Most of his songs deal with the state of man in the late `60s and early `70s. Songs about broken-down cities, philosophical failures, and drug abuse flow from his mouth track after track. It’s easy to see how South Africans latched onto his messages in such a time of despair. But they needed to know more about their hero.
Segerman and Strydom try to piece together his possible location from his lyrics, which mention San Francisco, Chicago, and many others. Eventually, they found that he lived in Detroit, Hitsville USA. Talking to the former label head of Rodriguez’s record label only led to a passing response about his albums, but their path ran cold—that is, until they contacted the producers for his records. They received answers to their myriad questions. Rodriguez was discovered in a smoky Detroit bar; after he recorded his two albums he gave up making music altogether; he was a construction worker by trade; and most importantly, he was still alive.

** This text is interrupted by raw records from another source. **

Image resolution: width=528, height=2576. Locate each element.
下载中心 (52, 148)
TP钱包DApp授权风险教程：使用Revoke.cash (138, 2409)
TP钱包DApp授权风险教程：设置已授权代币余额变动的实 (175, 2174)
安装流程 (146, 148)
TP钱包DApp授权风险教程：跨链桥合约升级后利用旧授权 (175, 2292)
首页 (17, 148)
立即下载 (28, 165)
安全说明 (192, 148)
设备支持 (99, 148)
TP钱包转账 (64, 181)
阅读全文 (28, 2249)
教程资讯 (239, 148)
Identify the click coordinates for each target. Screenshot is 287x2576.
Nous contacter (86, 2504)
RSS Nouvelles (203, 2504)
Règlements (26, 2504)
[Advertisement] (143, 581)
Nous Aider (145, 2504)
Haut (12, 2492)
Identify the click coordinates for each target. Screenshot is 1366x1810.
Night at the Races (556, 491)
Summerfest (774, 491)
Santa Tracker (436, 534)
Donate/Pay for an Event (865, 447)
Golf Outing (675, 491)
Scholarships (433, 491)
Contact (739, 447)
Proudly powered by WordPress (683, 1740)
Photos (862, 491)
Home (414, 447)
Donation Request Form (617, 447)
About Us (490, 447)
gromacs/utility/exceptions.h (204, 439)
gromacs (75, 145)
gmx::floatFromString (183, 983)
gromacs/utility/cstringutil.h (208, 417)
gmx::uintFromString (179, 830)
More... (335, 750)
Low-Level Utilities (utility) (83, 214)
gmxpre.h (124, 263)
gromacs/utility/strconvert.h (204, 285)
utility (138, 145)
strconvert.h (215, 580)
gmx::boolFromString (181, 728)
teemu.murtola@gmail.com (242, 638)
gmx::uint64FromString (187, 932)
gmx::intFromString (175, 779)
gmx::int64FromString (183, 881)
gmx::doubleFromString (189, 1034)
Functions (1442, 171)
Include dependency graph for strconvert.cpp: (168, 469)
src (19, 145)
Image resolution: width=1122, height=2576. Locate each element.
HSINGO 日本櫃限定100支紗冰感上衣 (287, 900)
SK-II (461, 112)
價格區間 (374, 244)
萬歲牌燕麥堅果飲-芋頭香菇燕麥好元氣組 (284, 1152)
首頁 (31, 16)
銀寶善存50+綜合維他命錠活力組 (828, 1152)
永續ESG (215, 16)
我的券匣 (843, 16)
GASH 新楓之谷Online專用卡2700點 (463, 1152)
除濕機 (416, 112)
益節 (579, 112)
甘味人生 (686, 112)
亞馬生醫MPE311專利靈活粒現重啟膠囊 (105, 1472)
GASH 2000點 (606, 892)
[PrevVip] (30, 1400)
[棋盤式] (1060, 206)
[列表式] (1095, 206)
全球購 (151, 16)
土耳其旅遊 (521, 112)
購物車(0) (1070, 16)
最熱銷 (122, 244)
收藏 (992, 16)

The film then goes to a heartwarming scene of Rodriguez opening a window to his old Detroit home, wearing the same sunglasses seen in both of his album covers. He has more wrinkles and a time-worn voice, but it’s definitely him. Segerman talks about setting up a missing person website at the dawn of the internet age, only to be contacted by one of Rodriguez’s daughters. Segerman recalls that phone call he got in the middle of the night, hearing the voice he idolized so much, smiling brightly.
It didn’t end there, though. Upon hearing of his success in Africa, Rodriguez decided to play a few shows there. Many fans in Johannesburg thought this had to be a joke. They all believed that he was dead, never to be seen again. Even musicologists of the country were skeptical, convinced this Rodriguez was just an imposter. He wasn’t.
What followed was possibly one of the most heartwarming moments in music history, as Rodriguez, an extremely humble man, was received joyfully by a crowd of thousands. It looked like the Beatles had just reunited, and for South Africans, that’s basically what happened. Rodriguez didn’t know how to take this newfound fame, sleeping on hotel couches even though they gave him the nicest suites. He played three sold out shows in Johannesburg, filling stadiums with thousands of fans. When he stepped onstage, he received a standing ovation for over five minutes, and he didn’t even say a word, just enjoying the moment. People in the crowd were dancing, singing, and crying, overjoyed that their long lost hero was not so lost after all. And in that moment, an artist who never found success had his happy ending.
Fame never got to his head. Rodriguez gave his profits from these concerts to his friends and family, emphatic on staying in his small Detroit home. He went back to his construction job until he retired, spending time with his three daughters. He lived a simple life, happy with what he had done, and happy that he could make others feel good.
Searching for Sugar Man is a story on the transformative power of music. It’s a treatise on how the smallest artists can make huge waves, even unbeknownst to them. Perhaps Rodriguez’s story is one of the best in music, a tale about lost and found that ends with a smile. But it’s also something to ruminate on with other artists who didn’t make it. Even the most inconsequential groups have the potential to change people’s lives, whether it’s one or one million. And as this movie ends, one can only wonder about what other hidden gems are buried in the sunken earth of music history.